Content starts

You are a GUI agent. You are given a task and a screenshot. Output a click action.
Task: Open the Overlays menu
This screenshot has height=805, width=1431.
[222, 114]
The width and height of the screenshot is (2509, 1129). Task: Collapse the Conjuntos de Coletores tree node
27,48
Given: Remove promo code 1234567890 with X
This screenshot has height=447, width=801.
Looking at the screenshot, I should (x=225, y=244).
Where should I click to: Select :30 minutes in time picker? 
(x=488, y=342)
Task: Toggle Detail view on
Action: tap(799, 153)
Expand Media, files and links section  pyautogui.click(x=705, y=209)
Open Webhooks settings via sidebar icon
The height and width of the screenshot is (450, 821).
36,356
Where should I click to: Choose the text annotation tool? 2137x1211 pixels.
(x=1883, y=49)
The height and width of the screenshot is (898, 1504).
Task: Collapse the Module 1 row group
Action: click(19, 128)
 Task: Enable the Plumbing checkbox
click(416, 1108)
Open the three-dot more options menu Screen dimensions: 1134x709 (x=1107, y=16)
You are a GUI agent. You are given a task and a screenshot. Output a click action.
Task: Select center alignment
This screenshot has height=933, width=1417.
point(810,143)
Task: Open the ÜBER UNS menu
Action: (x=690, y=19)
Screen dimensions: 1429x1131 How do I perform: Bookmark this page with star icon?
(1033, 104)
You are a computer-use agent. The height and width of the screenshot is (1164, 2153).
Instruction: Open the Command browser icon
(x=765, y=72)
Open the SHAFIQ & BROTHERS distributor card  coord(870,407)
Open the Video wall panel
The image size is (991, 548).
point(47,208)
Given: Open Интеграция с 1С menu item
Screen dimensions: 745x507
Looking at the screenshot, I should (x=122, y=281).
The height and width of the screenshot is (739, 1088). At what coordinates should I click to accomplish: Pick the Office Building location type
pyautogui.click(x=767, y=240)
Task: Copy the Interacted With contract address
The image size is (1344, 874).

Content ends

* [TASK TO CARRY OUT]: Here the job is to restate all of the data word for word.

* [WORKED SOLUTION]:
You are a GUI agent. You are given a task and a screenshot. Output a click action.
Task: Open the Overlays menu
This screenshot has height=805, width=1431.
[222, 114]
The width and height of the screenshot is (2509, 1129). Task: Collapse the Conjuntos de Coletores tree node
27,48
Given: Remove promo code 1234567890 with X
This screenshot has height=447, width=801.
Looking at the screenshot, I should (x=225, y=244).
Where should I click to: Select :30 minutes in time picker? 
(x=488, y=342)
Task: Toggle Detail view on
Action: tap(799, 153)
Expand Media, files and links section  pyautogui.click(x=705, y=209)
Open Webhooks settings via sidebar icon
The height and width of the screenshot is (450, 821).
36,356
Where should I click to: Choose the text annotation tool? 2137x1211 pixels.
(x=1883, y=49)
The height and width of the screenshot is (898, 1504).
Task: Collapse the Module 1 row group
Action: click(19, 128)
 Task: Enable the Plumbing checkbox
click(416, 1108)
Open the three-dot more options menu Screen dimensions: 1134x709 (x=1107, y=16)
You are a GUI agent. You are given a task and a screenshot. Output a click action.
Task: Select center alignment
This screenshot has height=933, width=1417.
point(810,143)
Task: Open the ÜBER UNS menu
Action: (x=690, y=19)
Screen dimensions: 1429x1131 How do I perform: Bookmark this page with star icon?
(1033, 104)
You are a computer-use agent. The height and width of the screenshot is (1164, 2153).
Instruction: Open the Command browser icon
(x=765, y=72)
Open the SHAFIQ & BROTHERS distributor card  coord(870,407)
Open the Video wall panel
The image size is (991, 548).
point(47,208)
Given: Open Интеграция с 1С menu item
Screen dimensions: 745x507
Looking at the screenshot, I should (x=122, y=281).
The height and width of the screenshot is (739, 1088). At what coordinates should I click to accomplish: Pick the Office Building location type
pyautogui.click(x=767, y=240)
Task: Copy the Interacted With contract address
The image size is (1344, 874).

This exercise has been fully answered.